Hitchcock County was a proposed political subdivision created by the Sequoyah Constitutional Convention. The convention, meeting in Muskogee, Indian Territory in 1905, established the political and administrative layout of a prospective U.S. state it called the State of Sequoyah.

Sequoyah was an attempt by the Five Civilized Tribes and others in the Indian Territory—who did not wish to be incorporated into an American state—to establish full statehood for the territory. Although their attempt to achieve statehood was unsuccessful, many of their deliberations in establishing proposed counties proved useful to the framers of Oklahoma, who met just two years later for the purpose of establishing the State of Oklahoma.

The boundaries of modern-day Choctaw, Pushmataha and McCurtain counties in Oklahoma are derived largely from the work of the Sequoyah Constitutional Convention.[1]

Hitchcock County, with Hugo as its county seat, was proposed, in general, to take the place of Kiamitia County (Kiamichi County), Choctaw Nation, which would be abolished with the advent of Sequoyah statehood. The county was named in honor of Ethan Allen Hitchcock (1835-1909), the federal Commissioner to the Five Civilized Tribes, formerly the American minister (ambassador) to the Russian Empire.

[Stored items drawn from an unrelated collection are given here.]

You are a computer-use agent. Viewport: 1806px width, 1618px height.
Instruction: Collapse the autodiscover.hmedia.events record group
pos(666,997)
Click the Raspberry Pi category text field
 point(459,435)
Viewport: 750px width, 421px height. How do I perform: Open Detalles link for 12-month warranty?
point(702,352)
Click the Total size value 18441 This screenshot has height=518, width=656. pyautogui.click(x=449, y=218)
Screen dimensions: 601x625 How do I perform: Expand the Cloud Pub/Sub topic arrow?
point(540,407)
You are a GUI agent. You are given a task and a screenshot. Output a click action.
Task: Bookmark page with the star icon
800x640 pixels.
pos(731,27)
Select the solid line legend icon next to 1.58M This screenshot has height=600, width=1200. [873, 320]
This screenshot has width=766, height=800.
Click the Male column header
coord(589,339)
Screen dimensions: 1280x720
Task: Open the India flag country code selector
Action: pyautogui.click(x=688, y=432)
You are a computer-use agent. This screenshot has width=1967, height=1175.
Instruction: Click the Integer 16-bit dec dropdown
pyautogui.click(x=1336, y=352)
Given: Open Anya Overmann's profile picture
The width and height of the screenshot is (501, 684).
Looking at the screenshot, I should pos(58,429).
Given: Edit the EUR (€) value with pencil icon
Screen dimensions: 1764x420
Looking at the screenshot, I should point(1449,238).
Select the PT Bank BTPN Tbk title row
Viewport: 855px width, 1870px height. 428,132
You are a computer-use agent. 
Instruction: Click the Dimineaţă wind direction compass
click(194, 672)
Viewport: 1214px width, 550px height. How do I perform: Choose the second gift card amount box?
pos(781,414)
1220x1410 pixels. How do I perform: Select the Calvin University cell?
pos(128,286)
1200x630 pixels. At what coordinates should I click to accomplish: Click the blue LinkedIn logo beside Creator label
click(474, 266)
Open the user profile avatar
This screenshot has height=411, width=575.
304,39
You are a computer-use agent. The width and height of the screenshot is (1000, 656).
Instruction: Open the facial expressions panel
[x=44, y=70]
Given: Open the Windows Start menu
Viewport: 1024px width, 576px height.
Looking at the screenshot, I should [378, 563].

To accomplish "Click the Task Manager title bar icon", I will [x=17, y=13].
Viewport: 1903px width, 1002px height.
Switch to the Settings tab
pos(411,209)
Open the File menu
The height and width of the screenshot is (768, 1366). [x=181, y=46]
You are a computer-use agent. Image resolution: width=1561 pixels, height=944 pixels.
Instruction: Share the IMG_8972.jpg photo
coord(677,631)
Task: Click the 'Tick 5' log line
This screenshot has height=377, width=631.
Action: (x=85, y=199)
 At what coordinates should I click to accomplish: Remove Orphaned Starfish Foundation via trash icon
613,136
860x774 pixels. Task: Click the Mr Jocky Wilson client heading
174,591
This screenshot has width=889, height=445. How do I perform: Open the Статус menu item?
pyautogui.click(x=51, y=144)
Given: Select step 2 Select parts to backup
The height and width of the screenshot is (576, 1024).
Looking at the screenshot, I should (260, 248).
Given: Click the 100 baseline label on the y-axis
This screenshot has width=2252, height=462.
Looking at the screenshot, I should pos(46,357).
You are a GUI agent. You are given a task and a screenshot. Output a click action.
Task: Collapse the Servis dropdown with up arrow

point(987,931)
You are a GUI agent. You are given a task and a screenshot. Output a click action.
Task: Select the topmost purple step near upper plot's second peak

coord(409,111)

Hitchcock County was created and sized appropriate to the economic heft of Hugo merchants, whose trade territory was to be included, more or less whole, in the new county. The usefulness of these arrangements did not escape the attention of Oklahoma's framers, who in 1907 borrowed, largely intact, the concept and proposed boundaries of Hitchcock County for Choctaw County, Oklahoma.

The recorded minutes of the Sequoyah Constitutional Convention's committee on counties have been lost, so no additional information on the proposed Hitchcock County is available.[2]

References

  1. Edwin C. McReynolds, Historical Atlas of Oklahoma, 1965.
  2. Amos Maxwell, The Sequoyah Constitutional Convention, 1953.